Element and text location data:
----------------
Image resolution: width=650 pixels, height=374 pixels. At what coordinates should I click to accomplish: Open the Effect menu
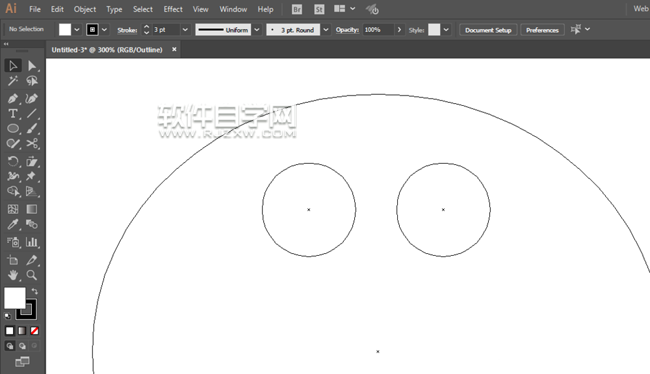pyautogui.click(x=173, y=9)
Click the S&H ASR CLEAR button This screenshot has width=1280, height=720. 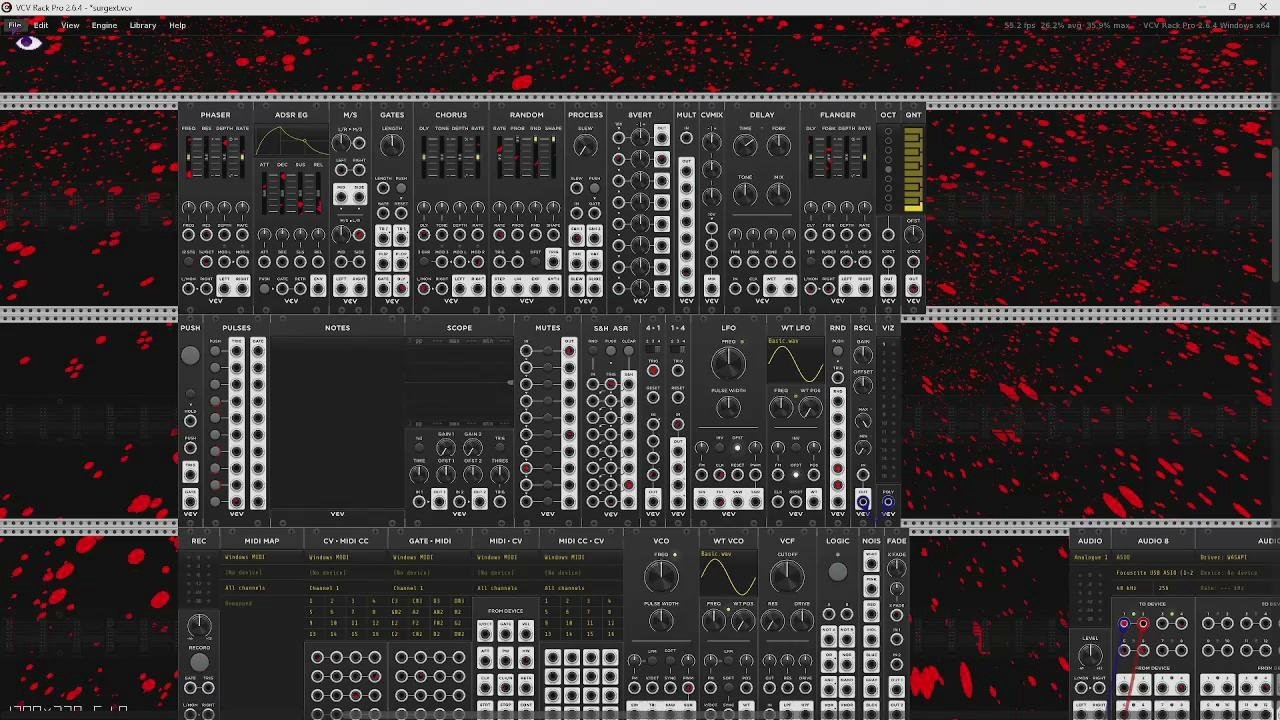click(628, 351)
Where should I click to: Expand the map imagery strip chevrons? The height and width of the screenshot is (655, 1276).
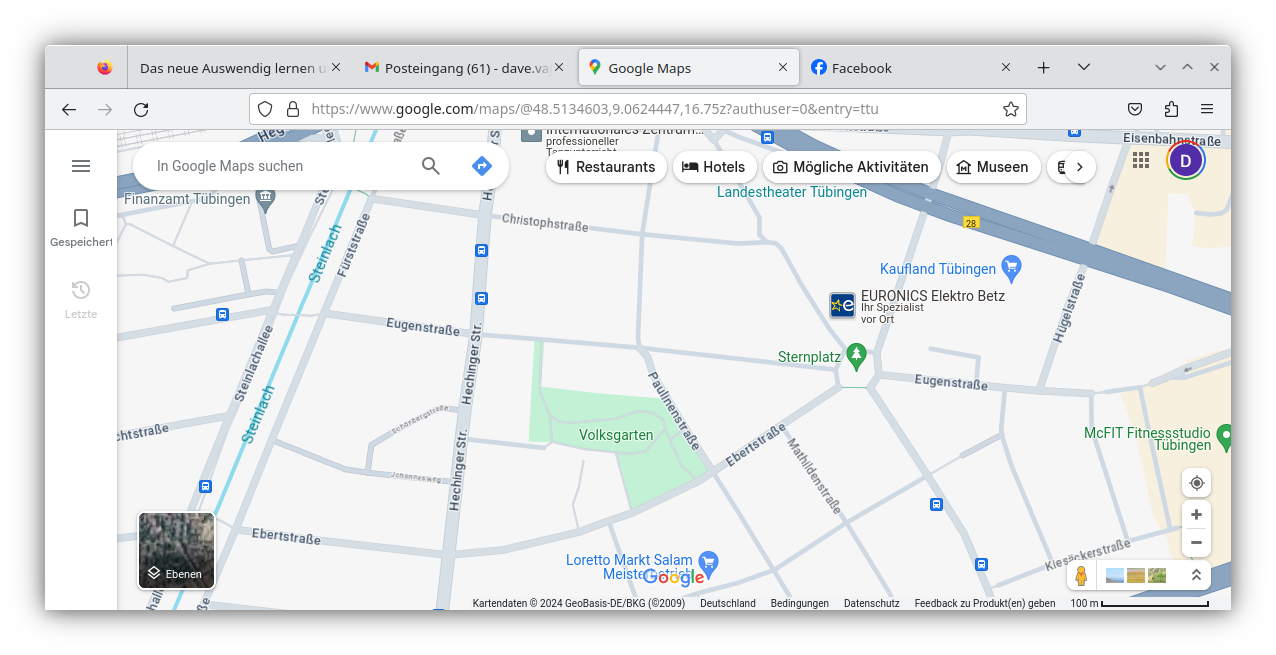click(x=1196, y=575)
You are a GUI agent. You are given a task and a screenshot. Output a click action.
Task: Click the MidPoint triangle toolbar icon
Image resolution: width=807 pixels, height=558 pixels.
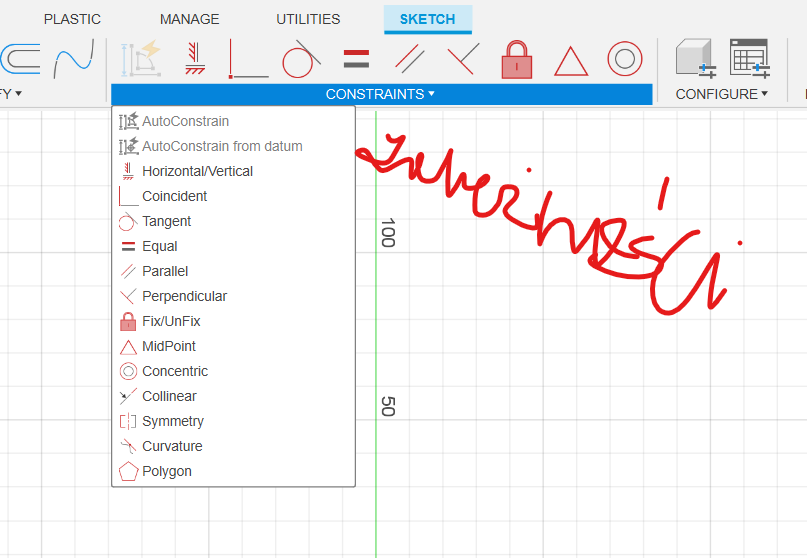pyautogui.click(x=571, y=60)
----------------
Pull out every line in the material above that contains the word "should", and copy each of those lines in full.

Image resolution: width=650 pixels, height=374 pixels. At what coordinates should I click to accomplish: Open the Effect menu
Where should I click to: Expand the map imagery strip chevrons? The height and width of the screenshot is (655, 1276).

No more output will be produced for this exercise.